Could you reproduce the material below exactly, from the line containing "[Juguetes Preescolar] (1041, 1717)" through its last line, and leave out everything else?

[[ AVAILABLE DATA open ]]

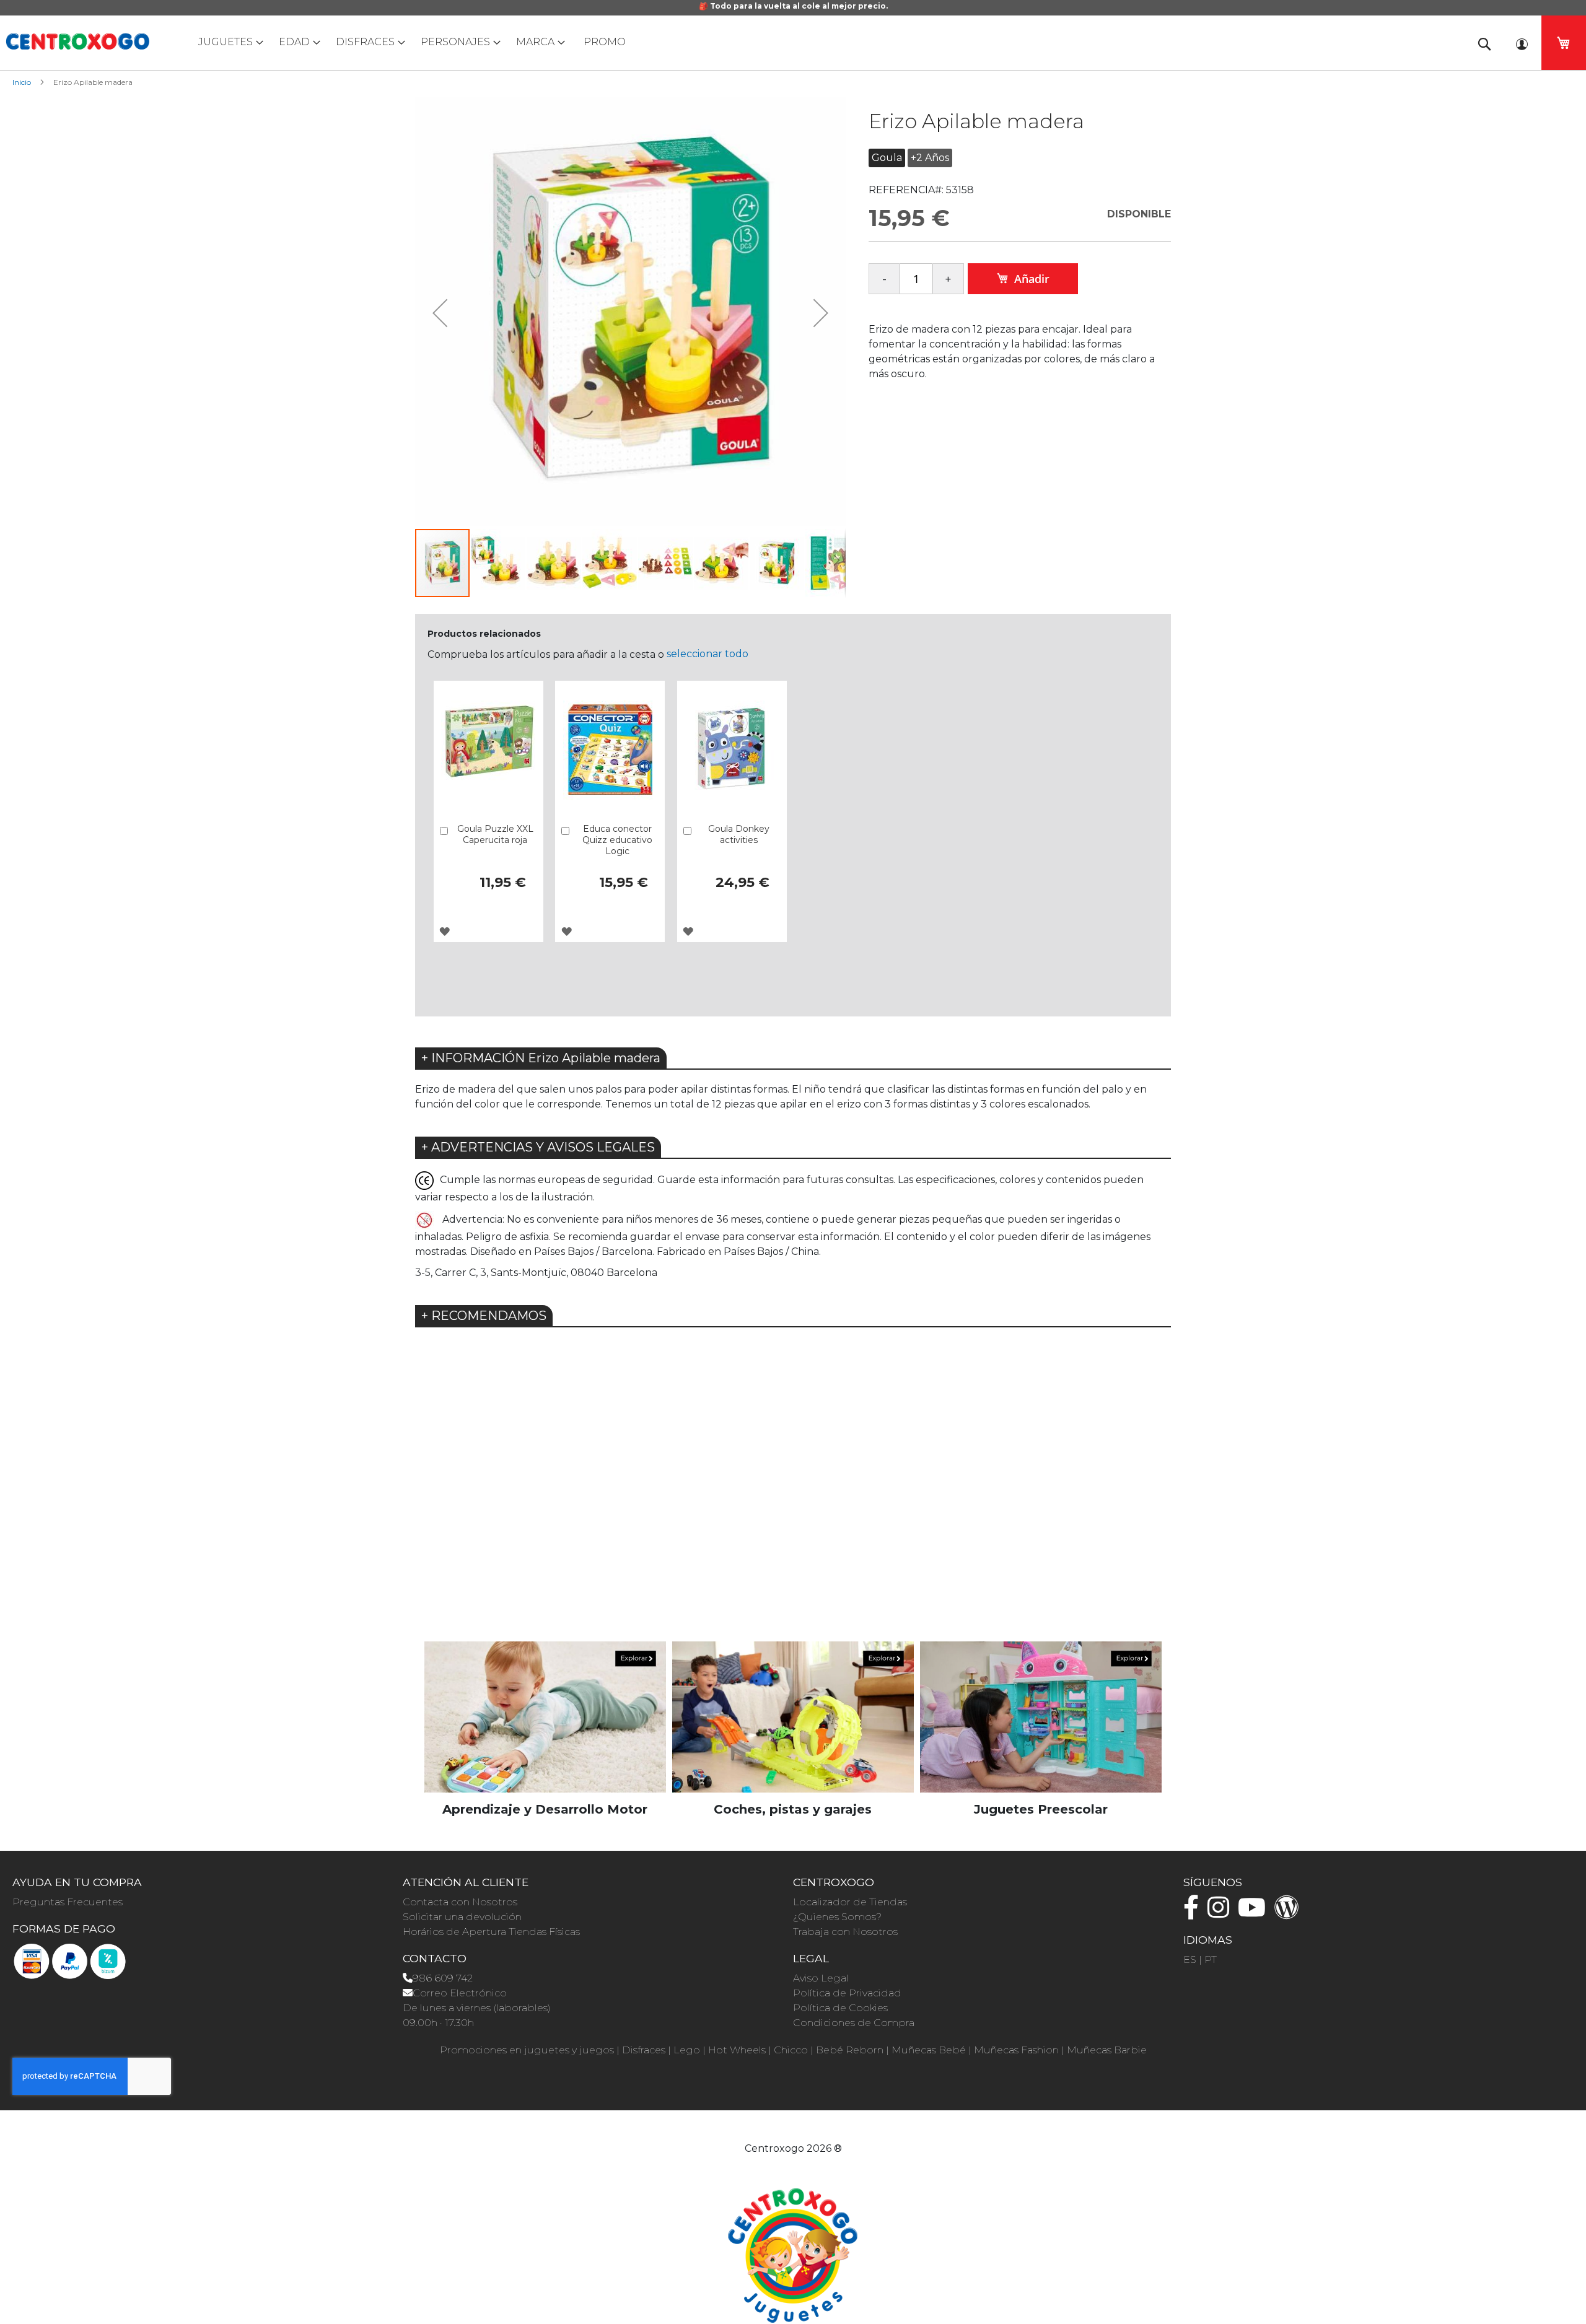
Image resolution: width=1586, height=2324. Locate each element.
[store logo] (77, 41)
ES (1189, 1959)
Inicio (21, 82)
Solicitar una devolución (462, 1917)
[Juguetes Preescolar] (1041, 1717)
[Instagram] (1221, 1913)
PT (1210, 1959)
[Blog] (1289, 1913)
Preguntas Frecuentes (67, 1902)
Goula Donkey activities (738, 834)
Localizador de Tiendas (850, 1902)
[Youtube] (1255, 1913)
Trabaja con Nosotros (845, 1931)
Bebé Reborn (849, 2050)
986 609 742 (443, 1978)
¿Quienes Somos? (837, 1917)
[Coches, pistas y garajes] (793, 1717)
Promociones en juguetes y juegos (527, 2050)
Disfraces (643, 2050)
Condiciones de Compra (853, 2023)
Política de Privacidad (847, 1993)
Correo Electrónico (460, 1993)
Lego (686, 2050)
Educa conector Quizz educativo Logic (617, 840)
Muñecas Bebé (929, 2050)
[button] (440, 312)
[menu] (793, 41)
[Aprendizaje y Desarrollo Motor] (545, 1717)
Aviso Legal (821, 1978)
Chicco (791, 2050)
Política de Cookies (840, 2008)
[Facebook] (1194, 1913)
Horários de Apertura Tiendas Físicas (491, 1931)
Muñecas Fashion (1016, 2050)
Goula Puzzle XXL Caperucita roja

[[ AVAILABLE DATA closed ]]

▸ **ANSWER FOR THIS EXERCISE**
[Juguetes Preescolar] (1041, 1717)
[Instagram] (1221, 1913)
PT (1210, 1959)
[Blog] (1289, 1913)
Preguntas Frecuentes (67, 1902)
Goula Donkey activities (738, 834)
Localizador de Tiendas (850, 1902)
[Youtube] (1255, 1913)
Trabaja con Nosotros (845, 1931)
Bebé Reborn (849, 2050)
986 609 742 (443, 1978)
¿Quienes Somos? (837, 1917)
[Coches, pistas y garajes] (793, 1717)
Promociones en juguetes y juegos (527, 2050)
Disfraces (643, 2050)
Condiciones de Compra (853, 2023)
Política de Privacidad (847, 1993)
Correo Electrónico (460, 1993)
Lego (686, 2050)
Educa conector Quizz educativo Logic (617, 840)
Muñecas Bebé (929, 2050)
[button] (440, 312)
[menu] (793, 41)
[Aprendizaje y Desarrollo Motor] (545, 1717)
Aviso Legal (821, 1978)
Chicco (791, 2050)
Política de Cookies (840, 2008)
[Facebook] (1194, 1913)
Horários de Apertura Tiendas Físicas (491, 1931)
Muñecas Fashion (1016, 2050)
Goula Puzzle XXL Caperucita roja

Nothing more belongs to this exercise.